Given data:
Content starts

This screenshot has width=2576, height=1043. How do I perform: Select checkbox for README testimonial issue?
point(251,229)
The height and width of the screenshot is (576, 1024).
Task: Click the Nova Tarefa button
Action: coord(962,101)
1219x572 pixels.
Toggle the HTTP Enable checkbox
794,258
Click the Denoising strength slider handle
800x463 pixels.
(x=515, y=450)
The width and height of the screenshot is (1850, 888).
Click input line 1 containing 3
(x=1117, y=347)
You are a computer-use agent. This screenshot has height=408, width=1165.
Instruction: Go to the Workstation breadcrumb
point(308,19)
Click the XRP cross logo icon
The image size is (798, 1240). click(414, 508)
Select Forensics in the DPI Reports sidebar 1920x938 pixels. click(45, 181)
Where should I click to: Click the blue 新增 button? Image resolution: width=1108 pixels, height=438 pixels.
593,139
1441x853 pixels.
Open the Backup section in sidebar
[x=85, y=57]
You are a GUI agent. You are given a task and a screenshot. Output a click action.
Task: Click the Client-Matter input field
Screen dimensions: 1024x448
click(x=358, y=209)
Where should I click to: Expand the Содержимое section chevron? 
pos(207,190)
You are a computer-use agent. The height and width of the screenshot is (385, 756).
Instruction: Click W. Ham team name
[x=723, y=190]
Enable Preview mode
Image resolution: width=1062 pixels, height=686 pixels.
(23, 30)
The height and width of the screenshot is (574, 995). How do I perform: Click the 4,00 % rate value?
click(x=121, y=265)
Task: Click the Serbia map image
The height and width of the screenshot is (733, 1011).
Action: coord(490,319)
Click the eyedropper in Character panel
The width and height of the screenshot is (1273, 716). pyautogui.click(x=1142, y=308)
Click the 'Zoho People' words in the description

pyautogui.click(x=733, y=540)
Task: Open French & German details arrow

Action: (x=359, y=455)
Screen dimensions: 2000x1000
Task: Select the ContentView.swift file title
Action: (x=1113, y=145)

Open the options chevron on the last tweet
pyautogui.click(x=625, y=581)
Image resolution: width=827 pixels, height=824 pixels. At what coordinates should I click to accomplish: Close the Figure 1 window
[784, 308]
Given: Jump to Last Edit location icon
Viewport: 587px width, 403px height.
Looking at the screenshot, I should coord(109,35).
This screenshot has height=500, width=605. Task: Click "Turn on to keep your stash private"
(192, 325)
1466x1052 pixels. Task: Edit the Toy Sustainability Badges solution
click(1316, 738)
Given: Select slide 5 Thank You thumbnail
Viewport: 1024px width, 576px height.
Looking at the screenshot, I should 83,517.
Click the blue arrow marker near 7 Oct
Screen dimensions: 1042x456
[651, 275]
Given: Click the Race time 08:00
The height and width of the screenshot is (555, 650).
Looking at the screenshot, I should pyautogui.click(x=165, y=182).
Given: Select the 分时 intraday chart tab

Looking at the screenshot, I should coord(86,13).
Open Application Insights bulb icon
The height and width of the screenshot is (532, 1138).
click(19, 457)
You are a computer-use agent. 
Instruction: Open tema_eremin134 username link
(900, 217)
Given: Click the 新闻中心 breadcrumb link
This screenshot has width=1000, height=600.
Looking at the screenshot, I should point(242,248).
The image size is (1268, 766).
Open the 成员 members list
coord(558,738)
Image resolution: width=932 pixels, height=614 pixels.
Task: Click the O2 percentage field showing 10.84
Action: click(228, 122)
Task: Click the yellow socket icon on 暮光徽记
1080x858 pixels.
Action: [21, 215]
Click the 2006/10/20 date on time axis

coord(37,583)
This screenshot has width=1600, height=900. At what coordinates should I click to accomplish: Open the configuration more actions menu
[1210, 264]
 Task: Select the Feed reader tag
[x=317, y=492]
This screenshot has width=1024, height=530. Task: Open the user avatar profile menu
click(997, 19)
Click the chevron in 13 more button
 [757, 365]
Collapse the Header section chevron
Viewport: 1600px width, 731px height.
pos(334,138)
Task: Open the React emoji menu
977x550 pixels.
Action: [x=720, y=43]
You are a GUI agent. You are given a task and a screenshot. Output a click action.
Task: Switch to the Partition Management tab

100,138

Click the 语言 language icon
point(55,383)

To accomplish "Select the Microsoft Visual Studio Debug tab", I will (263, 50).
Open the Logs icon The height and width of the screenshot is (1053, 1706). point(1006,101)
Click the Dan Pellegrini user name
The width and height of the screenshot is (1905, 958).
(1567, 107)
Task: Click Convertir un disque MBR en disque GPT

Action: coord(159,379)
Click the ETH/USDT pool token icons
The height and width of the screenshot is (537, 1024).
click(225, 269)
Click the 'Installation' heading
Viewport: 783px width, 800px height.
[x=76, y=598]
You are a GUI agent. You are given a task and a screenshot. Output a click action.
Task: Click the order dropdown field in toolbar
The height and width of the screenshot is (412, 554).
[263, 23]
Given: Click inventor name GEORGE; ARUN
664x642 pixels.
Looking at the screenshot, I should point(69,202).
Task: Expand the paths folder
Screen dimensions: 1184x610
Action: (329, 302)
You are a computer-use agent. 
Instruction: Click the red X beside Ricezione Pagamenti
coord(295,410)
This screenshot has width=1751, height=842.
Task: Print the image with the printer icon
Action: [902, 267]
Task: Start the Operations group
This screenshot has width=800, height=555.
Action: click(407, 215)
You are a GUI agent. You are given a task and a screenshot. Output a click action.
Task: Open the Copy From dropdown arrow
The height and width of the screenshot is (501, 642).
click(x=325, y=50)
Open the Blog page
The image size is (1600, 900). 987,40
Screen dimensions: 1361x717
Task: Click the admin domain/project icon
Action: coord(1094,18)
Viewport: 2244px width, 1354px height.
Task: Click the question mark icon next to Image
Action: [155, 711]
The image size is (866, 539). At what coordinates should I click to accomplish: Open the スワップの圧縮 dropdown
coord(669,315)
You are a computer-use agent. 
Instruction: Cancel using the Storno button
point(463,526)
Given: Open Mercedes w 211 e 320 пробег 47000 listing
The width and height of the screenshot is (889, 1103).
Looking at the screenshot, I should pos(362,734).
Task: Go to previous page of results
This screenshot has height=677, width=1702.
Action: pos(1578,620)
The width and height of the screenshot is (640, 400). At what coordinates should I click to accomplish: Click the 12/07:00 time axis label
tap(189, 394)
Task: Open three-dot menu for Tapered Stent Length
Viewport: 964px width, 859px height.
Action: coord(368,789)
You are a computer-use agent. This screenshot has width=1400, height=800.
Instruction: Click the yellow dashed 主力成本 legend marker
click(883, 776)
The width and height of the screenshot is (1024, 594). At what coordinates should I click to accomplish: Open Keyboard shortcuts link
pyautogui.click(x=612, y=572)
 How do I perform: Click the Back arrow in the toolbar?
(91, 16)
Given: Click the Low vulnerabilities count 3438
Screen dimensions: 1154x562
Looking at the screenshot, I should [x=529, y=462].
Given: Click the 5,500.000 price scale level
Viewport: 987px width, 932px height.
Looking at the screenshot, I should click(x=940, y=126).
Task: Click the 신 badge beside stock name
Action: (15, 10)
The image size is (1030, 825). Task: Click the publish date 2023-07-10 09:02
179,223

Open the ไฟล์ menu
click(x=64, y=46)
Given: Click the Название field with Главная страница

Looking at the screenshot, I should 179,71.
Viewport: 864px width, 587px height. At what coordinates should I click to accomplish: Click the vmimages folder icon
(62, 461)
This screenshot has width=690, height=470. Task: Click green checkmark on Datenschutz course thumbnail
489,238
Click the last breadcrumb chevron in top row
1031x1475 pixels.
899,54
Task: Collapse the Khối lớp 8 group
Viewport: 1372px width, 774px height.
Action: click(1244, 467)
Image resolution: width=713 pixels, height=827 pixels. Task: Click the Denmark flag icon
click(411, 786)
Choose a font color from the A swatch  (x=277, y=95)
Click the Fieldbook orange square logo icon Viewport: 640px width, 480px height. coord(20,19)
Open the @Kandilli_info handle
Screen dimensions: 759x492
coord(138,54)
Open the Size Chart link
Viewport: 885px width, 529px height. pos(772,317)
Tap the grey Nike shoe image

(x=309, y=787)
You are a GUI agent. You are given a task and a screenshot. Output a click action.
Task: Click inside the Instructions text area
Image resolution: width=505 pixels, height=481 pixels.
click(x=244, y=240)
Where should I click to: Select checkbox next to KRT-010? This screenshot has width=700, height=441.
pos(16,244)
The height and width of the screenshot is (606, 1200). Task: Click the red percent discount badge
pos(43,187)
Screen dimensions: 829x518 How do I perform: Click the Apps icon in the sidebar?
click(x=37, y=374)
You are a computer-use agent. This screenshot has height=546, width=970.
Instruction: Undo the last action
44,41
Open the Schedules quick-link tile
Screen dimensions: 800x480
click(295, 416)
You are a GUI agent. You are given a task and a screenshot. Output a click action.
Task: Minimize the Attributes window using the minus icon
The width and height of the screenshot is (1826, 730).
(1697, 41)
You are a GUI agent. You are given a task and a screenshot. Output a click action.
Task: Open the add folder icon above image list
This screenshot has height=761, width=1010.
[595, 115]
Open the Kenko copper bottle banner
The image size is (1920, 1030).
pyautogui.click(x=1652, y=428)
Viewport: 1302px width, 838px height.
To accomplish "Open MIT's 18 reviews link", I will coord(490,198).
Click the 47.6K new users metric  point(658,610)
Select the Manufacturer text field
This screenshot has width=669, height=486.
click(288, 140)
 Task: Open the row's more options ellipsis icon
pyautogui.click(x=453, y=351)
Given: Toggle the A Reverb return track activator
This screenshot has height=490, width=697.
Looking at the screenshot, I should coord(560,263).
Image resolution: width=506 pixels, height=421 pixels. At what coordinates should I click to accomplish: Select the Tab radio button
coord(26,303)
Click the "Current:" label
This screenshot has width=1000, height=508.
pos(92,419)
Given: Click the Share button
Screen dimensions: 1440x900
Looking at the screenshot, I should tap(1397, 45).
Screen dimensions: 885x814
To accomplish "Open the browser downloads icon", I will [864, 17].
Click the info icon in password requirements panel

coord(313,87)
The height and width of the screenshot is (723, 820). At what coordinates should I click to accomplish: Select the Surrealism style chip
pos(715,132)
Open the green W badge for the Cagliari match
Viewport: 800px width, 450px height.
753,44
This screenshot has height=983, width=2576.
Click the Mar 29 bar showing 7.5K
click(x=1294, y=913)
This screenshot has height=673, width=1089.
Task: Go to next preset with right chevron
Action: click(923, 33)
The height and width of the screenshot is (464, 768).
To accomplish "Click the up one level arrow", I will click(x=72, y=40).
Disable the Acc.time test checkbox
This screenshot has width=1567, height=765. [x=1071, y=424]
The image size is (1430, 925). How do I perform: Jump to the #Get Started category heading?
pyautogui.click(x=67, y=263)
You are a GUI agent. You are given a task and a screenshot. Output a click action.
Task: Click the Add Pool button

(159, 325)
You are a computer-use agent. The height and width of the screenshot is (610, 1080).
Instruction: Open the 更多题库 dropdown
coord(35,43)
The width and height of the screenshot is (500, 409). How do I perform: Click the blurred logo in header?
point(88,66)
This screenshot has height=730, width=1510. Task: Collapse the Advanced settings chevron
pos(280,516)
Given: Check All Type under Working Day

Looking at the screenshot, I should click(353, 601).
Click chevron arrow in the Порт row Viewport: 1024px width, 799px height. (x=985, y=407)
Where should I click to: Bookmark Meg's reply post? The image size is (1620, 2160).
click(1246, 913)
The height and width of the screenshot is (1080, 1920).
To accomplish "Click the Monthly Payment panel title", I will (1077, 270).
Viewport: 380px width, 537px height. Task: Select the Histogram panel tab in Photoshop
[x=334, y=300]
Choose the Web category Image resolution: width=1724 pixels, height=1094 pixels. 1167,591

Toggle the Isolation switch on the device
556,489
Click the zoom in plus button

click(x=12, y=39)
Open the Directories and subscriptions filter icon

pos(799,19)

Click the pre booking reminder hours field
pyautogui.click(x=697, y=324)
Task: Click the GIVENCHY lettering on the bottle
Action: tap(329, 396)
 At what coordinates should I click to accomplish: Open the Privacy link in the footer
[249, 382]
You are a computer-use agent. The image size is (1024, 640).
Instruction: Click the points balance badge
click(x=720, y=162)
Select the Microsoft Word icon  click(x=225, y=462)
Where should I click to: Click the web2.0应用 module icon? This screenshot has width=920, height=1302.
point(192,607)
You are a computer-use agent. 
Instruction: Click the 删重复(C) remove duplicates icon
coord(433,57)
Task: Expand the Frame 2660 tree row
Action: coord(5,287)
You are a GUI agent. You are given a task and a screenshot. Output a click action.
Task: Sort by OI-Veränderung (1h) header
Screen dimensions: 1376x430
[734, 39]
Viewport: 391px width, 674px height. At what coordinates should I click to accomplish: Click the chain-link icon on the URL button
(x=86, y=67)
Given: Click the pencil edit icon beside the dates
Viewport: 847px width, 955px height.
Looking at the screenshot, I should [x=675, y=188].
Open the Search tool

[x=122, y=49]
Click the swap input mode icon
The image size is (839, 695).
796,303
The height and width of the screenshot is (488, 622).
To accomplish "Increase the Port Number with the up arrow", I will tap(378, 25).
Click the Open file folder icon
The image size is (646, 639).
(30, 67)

Content ends

Aim of the task:
Once the line with "Given: Jump to Last Edit location icon" is found in the records above, print exactly that line and every line after it through the line with "Given: Click the Race time 08:00".

Response:
Given: Jump to Last Edit location icon
Viewport: 587px width, 403px height.
Looking at the screenshot, I should coord(109,35).
This screenshot has height=500, width=605. Task: Click "Turn on to keep your stash private"
(192, 325)
1466x1052 pixels. Task: Edit the Toy Sustainability Badges solution
click(1316, 738)
Given: Select slide 5 Thank You thumbnail
Viewport: 1024px width, 576px height.
Looking at the screenshot, I should 83,517.
Click the blue arrow marker near 7 Oct
Screen dimensions: 1042x456
[651, 275]
Given: Click the Race time 08:00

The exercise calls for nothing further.